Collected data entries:
Segment Open

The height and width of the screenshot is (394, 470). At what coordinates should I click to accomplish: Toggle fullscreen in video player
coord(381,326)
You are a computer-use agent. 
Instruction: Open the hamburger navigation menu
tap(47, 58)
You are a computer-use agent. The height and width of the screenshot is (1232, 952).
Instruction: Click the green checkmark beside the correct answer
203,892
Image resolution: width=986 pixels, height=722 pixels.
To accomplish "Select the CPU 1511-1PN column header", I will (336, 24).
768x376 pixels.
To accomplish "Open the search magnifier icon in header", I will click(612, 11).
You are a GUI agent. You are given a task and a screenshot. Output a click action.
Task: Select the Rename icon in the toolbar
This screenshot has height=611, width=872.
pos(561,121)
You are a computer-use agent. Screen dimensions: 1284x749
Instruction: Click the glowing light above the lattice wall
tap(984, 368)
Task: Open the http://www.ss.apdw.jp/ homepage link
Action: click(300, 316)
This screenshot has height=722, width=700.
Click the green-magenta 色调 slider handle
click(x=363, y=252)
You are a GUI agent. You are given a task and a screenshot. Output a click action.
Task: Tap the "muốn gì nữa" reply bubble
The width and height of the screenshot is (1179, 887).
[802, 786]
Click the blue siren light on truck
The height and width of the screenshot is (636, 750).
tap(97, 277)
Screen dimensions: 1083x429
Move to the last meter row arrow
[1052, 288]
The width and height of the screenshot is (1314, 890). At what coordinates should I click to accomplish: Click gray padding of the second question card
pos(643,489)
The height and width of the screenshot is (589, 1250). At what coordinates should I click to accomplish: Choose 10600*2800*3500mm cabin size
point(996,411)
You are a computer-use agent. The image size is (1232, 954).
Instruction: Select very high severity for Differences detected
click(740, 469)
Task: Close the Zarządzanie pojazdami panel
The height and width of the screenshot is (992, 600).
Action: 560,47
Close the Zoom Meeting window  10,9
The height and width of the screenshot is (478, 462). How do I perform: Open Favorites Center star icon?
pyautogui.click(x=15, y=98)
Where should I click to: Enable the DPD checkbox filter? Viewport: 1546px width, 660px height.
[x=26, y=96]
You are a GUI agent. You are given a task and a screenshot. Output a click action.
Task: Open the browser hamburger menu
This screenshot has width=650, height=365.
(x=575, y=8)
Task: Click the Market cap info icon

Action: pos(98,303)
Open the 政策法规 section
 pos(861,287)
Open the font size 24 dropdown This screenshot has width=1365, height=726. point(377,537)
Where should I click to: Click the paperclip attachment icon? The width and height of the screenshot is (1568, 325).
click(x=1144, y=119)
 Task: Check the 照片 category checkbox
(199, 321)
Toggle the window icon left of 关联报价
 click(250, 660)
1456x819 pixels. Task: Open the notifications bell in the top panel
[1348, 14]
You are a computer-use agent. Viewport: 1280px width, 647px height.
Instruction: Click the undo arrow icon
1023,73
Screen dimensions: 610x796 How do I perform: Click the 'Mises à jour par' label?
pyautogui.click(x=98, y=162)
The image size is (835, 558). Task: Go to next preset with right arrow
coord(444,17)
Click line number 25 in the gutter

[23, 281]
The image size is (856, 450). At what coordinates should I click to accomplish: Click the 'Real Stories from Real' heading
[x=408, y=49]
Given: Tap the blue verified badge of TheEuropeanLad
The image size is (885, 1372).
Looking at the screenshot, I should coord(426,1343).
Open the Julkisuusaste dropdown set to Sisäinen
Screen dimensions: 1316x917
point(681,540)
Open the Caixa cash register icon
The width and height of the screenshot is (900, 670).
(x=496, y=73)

Segment Closed

[WHAT THE EXERCISE ASKS]
Every line from the first entry to the line containing "Close the Zoom" should be transcribed exactly, and nothing beyond it.

[RESULT OF THIS TASK]
The height and width of the screenshot is (394, 470). At what coordinates should I click to accomplish: Toggle fullscreen in video player
coord(381,326)
You are a computer-use agent. 
Instruction: Open the hamburger navigation menu
tap(47, 58)
You are a computer-use agent. The height and width of the screenshot is (1232, 952).
Instruction: Click the green checkmark beside the correct answer
203,892
Image resolution: width=986 pixels, height=722 pixels.
To accomplish "Select the CPU 1511-1PN column header", I will (336, 24).
768x376 pixels.
To accomplish "Open the search magnifier icon in header", I will click(612, 11).
You are a GUI agent. You are given a task and a screenshot. Output a click action.
Task: Select the Rename icon in the toolbar
This screenshot has height=611, width=872.
pos(561,121)
You are a computer-use agent. Screen dimensions: 1284x749
Instruction: Click the glowing light above the lattice wall
tap(984, 368)
Task: Open the http://www.ss.apdw.jp/ homepage link
Action: click(300, 316)
This screenshot has height=722, width=700.
Click the green-magenta 色调 slider handle
click(x=363, y=252)
You are a GUI agent. You are given a task and a screenshot. Output a click action.
Task: Tap the "muốn gì nữa" reply bubble
The width and height of the screenshot is (1179, 887).
[802, 786]
Click the blue siren light on truck
The height and width of the screenshot is (636, 750).
tap(97, 277)
Screen dimensions: 1083x429
Move to the last meter row arrow
[1052, 288]
The width and height of the screenshot is (1314, 890). At what coordinates should I click to accomplish: Click gray padding of the second question card
pos(643,489)
The height and width of the screenshot is (589, 1250). At what coordinates should I click to accomplish: Choose 10600*2800*3500mm cabin size
point(996,411)
You are a computer-use agent. The image size is (1232, 954).
Instruction: Select very high severity for Differences detected
click(740, 469)
Task: Close the Zarządzanie pojazdami panel
The height and width of the screenshot is (992, 600).
Action: 560,47
Close the Zoom Meeting window  10,9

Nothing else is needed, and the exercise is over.